Keep up the great work and definately keep showing us your progress!!





What area are you guys in?? I'm in St. Clair county and there are alot of empty forgoten homes by me


----------



## Camelotcavs (Nov 30, 2010)

Marty - Are you trying to get me kicked off the board???? I am sure there is a rule about posting "those" kind of pics on here! (But I can scan and email it to you.



)

This property is a Michigan foreclosure.

It is not too far from Frankenmuth if anyone wants to stop by - but fair warning - I WILL put you to work.

Because of it's condition and the liability of the barns, Fannie Mae finally sold it to us for only $16,000.00 = they had it listed for the $50,000.00 that was owed.

We originally offered them 26,000, they rudely turned it down so I took pics of the barns and broken door locks and sent it back telling them to get ready for the lawsuit when some kids went out there and got hurt.

They suddenly accepted our offer but I told them since they had rejected *that* offer my *new* offer was $10,000.





We settled at the 16,000.

This whole project actually began as a joke.

The house in town that I bought before I met my Husband was almost paid off and all six kids were out of the house so I wanted to sell it and look for our "retirement home". You know, the last place you ever plan on living in?

I began looking for smaller houses (Ok - didn't much care about the house as I was really looking at acreage, fencing and barns!!!!).

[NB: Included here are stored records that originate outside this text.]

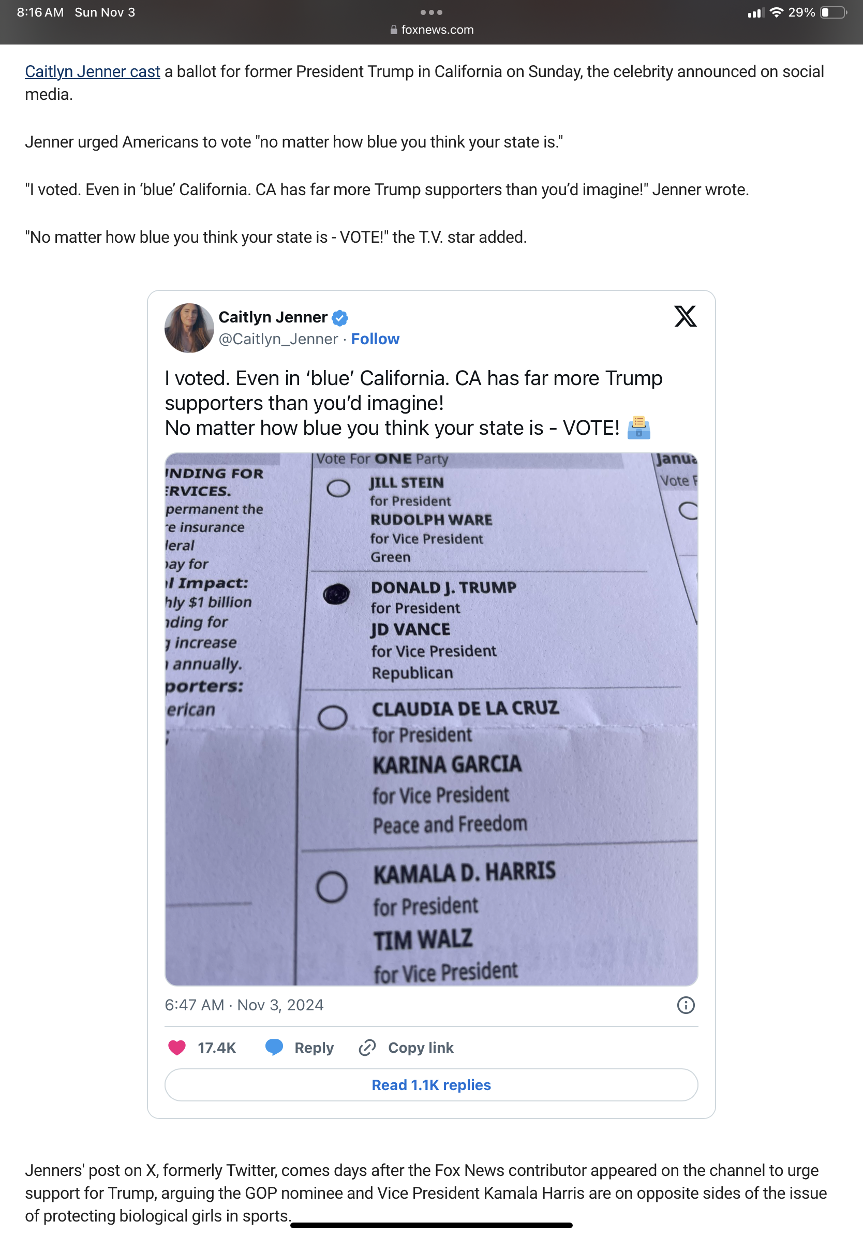Open the "Caitlyn Jenner cast" article link

pos(93,72)
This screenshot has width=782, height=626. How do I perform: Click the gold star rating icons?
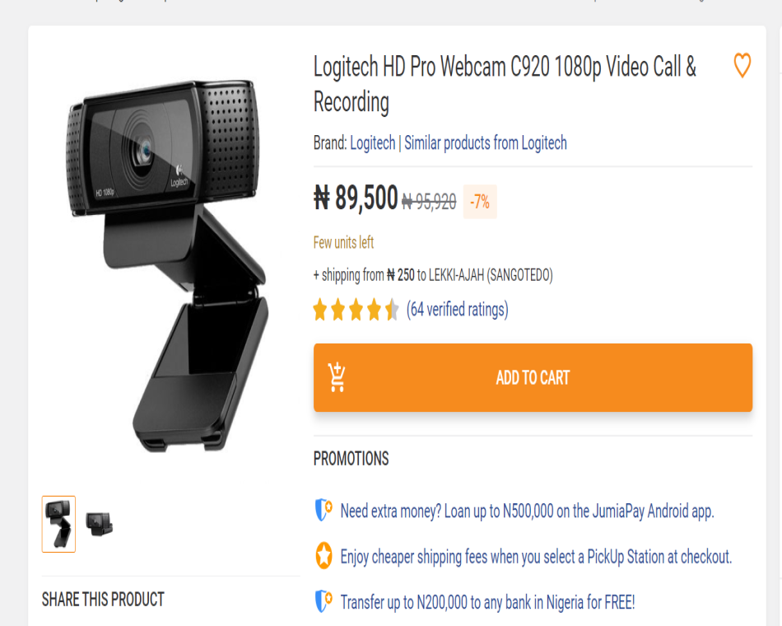pyautogui.click(x=356, y=311)
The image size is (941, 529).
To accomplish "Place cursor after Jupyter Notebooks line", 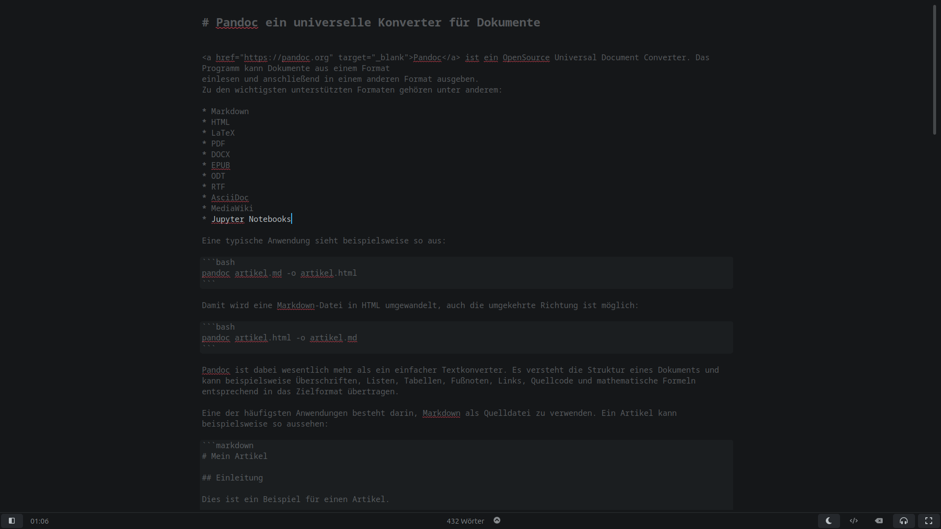I will 292,219.
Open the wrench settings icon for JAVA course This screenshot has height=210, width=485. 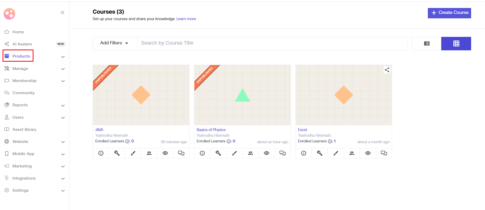click(117, 153)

I wanted a place that I could move all the animals to and not have to worry about pounding fence posts and stringing wire. Because we wanted to be able to pay cash I was looking at places that were under $100,000. Every time I showed one to Kurt he said they were too expensive (He is a great man and I *think* he was kidding as he does have a warped sense of humor).

So as a joke I printed off the info on this farm and had it waiting for him when he came home. I drove him out there and he stood in the drive and said, "I feel like I am home."





Since my plan backfired I am now doing a whole lot more then fencing.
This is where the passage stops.